Data compiled by Theda Skocpol of Harvard University for the Scholars Strategy Network, a progressive group of academics, illustrates how states' decisions to not create their own health care exchanges or expand Medicaid under the ACA have suppressed enrollment. According to Skocpol's research, the 14 states that are expanding Medicaid and running their own exchanges have seen enrollment in Medicaid and exchanges at around 40 percent of projections. In contrast, in the 23 states that refused to expand Medicaid or cooperate when it comes to an exchange, enrollment percentages are in the single-digits.
The chart illustrates the vastly different experiences with Obamacare from state to state. Texas, which has the highest percentage of uninsured in the country and whose governor, Rick Perry (R), opted not to expand Medicaid and has called Obamacare a "criminal act," saw only about 14,000 people sign up using the exchange through the end of November, according to the Department of Health and Human Services. California, which has a higher number of uninsured than Texas but a lower proportion, saw 107,087 people sign up through the state's exchange and 181,817 qualify for the state's Medicaid program through the end of November, according to federal data reported by the Los Angeles Times. Tens of thousands more signed up in California in December.

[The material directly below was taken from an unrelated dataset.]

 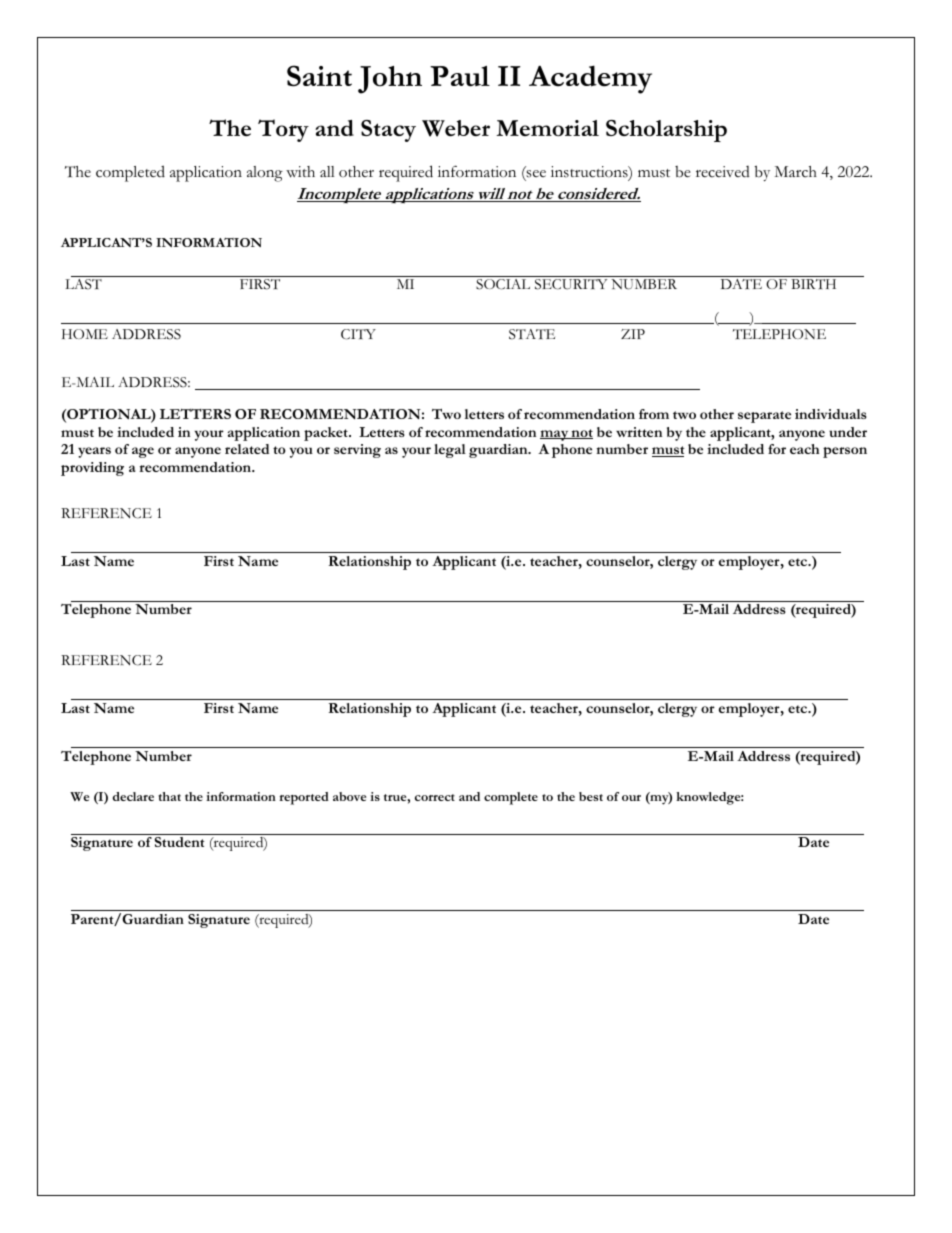 What do you see at coordinates (180, 842) in the document?
I see `Student` at bounding box center [180, 842].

Under the Affordable Care Act, states can either run their own exchange or have the Department of Health and Human Services run it for them. Alternatively, seven states have opted for a federal-state partnership exchange. Many Republican governors wanted no ownership over the Obamacare exchanges and deferred to the federal government. The website of the federal marketplace, HealthCare.gov, has been plagued by a botched rollout with many glitches.
Thanks to the Supreme Court decision that declared the law constitutional, governors are free to decline the federal money to expand Medicaid without losing the federal money they already received to insure low-income people. For reasons similar to why they didn't set up exchanges, many Republican governors decided not to expand Medicaid under the law, despite the fact that the federal government plans to pick up all of the cost for newly eligible enrollees in the first three years and no less than 90 percent permanently.
While community organizers in red states with high populations of uninsured have tried to organize their own campaigns, the data suggests that it takes the power of a state to implement the health care law.